Research Article

Experimental research on the mechanism of chemical energy conversion to light energy under thermal induction

Jiping Liu*, Zhuqing Fang, Yinjie Wang and Jia Han

Published: 02 March, 2021 | Volume 4 - Issue 1 | Pages: 001-005

Since the discovery of glare illuminators, considerable efforts have been devoted to achieving a breakthrough of high light intensity on the order of magnitude. In this paper, we prepared strong flash blinding agents for the first time by using aluminum powder, oxidant, and adhesive as the main materials, and tris-(8-hydroxyquinolinato) aluminum (Al2Q3), triazoindolizine, or nano zinc oxide, etc. as electronic output brightener after mixing and granulation according to the developed formulation. It was discovered that the luminescence intensity was related to the thermal effect of the substance while the brightener only served as an auxiliary brightening effect to achieve energy non-destructive conversion. With the same formula, the luminescence intensities of glaze agents with ADN and potassium perchlorate as oxidants were slightly higher than that of ammonium perchlorate oxidant; the brightening effect of nano-zinc oxide was slightly higher than those of tris-(8-hydroxyquinolinato) aluminum (Al2Q3) and triazoindolizine. The luminescence intensity of the substance with a high thermal effect value was high, but the luminescence time was slightly short.

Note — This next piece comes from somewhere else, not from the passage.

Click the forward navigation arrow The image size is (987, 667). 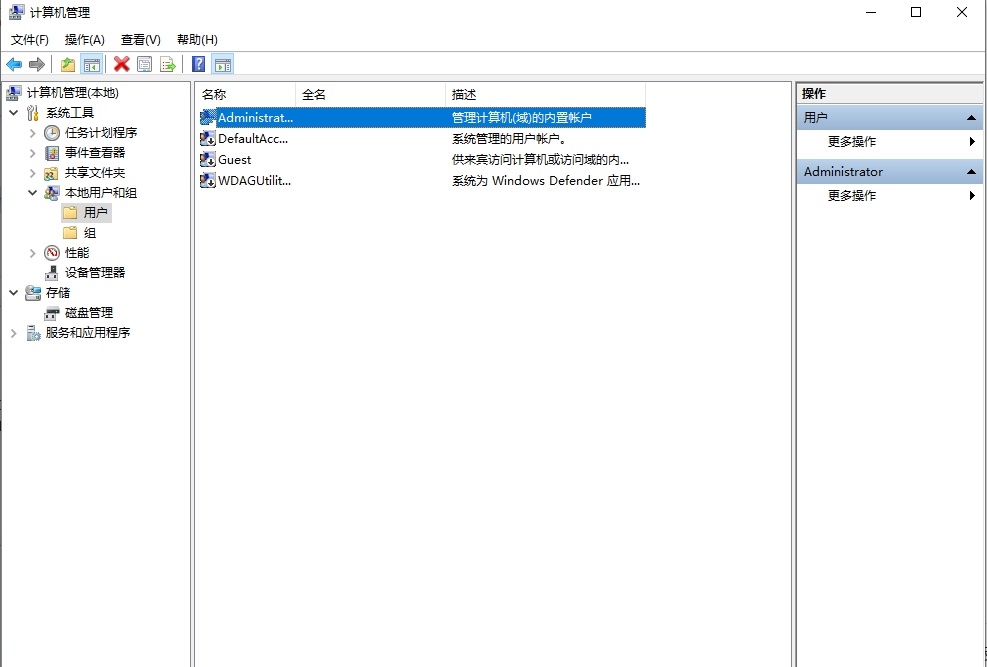37,64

Under identical conditions, the luminescence effect of nano-aluminum powder was obviously better than that of micro-aluminum powder with the highest luminescence intensity of 3.9 × 1010 ~ 1.9 × 1011 cd and the luminescence time of 39 - 48 ms. The effects of shell material and structure and the effect of heat-induced mode on the luminescence intensity were also investigated. The luminescence intensity of the glare agent with a high shell strength was high, but the luminescence time was slightly short. Moreover, the energy level of the brightener is excited under the induction of high temperatures, which leads to a blue shift to promote the chemical reaction of the material in a favorable direction. Finally, the optical radiation of the thermally induced high-temperature combustion system was analyzed from the aspects of thermal effect, combustion temperature, and chemiluminescence effect. A way to improve the optical radiation intensity of a high-temperature combustion system was proposed.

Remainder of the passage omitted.